Comme pour le donneur vivant, l’équipe recherche la meilleure compatibilité possible. Les examens visent à limiter le risque de rejet et à s’assurer que le patient est en état de subir l’intervention. Le caractère imprévisible de l’offre d’organe ne signifie pas que la décision est moins rigoureuse.
Il n’existe pas de réponse unique pour tous les patients. Dans certains contextes, un rein de donneur vivant peut permettre une greffe plus précoce et mieux planifiée. Toutefois, la réussite à long terme dépend de nombreux éléments : âge et état de santé du receveur, compatibilité, qualité du suivi, observance du traitement et absence de complications.
Un rein de donneur décédé peut aussi offrir d’excellents résultats. Le plus important est de bénéficier d’une greffe adaptée au patient et d’un suivi spécialisé régulier.

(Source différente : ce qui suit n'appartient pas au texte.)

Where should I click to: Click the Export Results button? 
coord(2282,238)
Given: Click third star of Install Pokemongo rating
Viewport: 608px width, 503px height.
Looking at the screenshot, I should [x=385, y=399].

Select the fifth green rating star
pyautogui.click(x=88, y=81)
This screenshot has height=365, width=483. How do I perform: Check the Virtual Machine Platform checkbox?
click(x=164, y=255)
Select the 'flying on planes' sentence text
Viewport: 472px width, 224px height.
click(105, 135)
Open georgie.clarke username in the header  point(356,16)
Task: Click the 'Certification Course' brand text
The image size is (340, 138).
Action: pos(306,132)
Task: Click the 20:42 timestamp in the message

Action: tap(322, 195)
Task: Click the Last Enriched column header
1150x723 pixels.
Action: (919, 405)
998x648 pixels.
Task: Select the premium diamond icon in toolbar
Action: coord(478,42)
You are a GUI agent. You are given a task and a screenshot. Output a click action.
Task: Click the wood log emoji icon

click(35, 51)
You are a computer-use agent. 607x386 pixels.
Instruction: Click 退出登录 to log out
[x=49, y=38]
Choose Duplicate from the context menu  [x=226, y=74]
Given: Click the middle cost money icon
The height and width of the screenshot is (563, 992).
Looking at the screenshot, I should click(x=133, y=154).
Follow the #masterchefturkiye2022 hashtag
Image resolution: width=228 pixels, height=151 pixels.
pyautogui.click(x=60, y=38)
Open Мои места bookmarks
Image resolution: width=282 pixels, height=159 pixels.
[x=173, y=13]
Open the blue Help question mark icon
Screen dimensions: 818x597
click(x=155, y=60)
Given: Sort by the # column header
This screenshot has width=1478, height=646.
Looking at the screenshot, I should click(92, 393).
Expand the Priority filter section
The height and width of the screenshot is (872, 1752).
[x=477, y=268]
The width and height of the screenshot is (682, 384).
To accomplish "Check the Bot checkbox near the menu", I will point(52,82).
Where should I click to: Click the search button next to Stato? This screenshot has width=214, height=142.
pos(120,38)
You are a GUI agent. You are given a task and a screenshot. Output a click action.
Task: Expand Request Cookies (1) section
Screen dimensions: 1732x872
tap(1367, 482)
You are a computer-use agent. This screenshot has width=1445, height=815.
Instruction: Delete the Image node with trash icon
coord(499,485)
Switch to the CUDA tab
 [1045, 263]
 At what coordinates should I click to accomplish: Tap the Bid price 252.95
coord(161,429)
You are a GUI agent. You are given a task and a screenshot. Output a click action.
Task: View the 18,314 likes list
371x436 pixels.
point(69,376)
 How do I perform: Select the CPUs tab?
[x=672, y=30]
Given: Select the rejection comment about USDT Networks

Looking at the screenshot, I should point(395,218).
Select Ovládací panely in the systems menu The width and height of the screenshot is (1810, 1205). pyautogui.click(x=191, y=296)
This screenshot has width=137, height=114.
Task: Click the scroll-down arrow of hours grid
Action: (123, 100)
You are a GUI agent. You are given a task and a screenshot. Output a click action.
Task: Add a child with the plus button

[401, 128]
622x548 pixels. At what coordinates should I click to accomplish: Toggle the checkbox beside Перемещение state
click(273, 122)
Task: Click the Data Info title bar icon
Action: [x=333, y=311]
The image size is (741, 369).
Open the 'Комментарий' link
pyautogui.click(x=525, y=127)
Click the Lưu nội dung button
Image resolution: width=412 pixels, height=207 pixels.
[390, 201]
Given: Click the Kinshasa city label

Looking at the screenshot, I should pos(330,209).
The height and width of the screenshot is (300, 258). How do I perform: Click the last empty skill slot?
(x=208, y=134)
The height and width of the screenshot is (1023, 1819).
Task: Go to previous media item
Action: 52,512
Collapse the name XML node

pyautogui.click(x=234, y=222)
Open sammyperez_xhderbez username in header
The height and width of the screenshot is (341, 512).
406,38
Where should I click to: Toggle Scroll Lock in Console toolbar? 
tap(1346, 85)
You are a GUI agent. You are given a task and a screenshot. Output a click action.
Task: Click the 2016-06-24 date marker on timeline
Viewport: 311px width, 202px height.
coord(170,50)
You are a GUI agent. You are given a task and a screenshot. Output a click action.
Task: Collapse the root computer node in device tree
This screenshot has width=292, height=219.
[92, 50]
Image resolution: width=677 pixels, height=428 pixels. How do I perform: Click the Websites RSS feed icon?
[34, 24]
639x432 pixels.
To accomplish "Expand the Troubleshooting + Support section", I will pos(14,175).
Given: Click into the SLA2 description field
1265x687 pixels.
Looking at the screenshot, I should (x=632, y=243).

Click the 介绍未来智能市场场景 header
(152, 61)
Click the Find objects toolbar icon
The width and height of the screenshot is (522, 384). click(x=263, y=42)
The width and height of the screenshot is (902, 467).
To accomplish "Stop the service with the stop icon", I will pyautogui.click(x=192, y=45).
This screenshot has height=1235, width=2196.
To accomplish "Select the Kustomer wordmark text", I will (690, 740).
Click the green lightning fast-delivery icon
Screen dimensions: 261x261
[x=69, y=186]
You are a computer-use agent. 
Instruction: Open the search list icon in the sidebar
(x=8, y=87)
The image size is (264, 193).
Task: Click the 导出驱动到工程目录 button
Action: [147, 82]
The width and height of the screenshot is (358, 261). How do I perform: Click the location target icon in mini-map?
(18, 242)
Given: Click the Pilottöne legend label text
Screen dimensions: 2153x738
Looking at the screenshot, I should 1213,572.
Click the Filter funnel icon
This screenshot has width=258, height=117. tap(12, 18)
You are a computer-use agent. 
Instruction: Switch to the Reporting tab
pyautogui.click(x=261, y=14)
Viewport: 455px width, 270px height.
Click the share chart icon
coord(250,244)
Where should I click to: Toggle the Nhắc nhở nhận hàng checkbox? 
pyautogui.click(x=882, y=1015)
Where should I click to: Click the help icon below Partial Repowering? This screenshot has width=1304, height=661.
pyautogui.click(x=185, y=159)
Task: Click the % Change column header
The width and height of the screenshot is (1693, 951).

Les risques de la greffe rénale existent dans les deux situations : rejet, infection, effets secondaires des traitements immunosuppresseurs, complications chirurgicales et récidive de certaines maladies rénales. Les différences tiennent surtout au contexte de la transplantation.
Le centre de transplantation explique toujours les bénéfices et les risques propres à chaque option.
Le patient ne choisit pas seul. La décision dépend de l’évaluation médicale, de la disponibilité d’un donneur vivant, de la liste d’attente et des priorités du programme de greffe. Le rôle de l’équipe est d’orienter vers la meilleure stratégie pour chaque situation.
Il peut être utile de discuter des points suivants :
Quelle que soit la source du rein, la préparation est importante. Le patient peut avoir besoin d’examens sanguins, d’imagerie, d’un bilan cardiaque et infectieux, et parfois d’un ajustement de ses traitements. L’équipe peut aussi recommander d’arrêter le tabac, d’optimiser l’alimentation et de maintenir une activité physique adaptée.
Après la greffe, le suivi est essentiel : prise régulière des médicaments, analyses de sang, surveillance de la fonction du rein greffé et consultation rapide en cas de fièvre, baisse des urines ou symptômes inhabituels.
Pour le patient, la greffe rénale à partir d’un donneur vivant ou décédé repose sur le même objectif thérapeutique, mais le parcours n’est pas identique. Le donneur vivant offre souvent une greffe plus prévisible et plus rapide, tandis que le donneur décédé dépend d’une disponibilité imprévisible. Dans tous les cas, la compatibilité, la préparation et le suivi sont déterminants.
Si vous êtes candidat à une greffe rénale, demandez à votre néphrologue ou à votre centre de transplantation quelles options sont disponibles pour votre situation personnelle.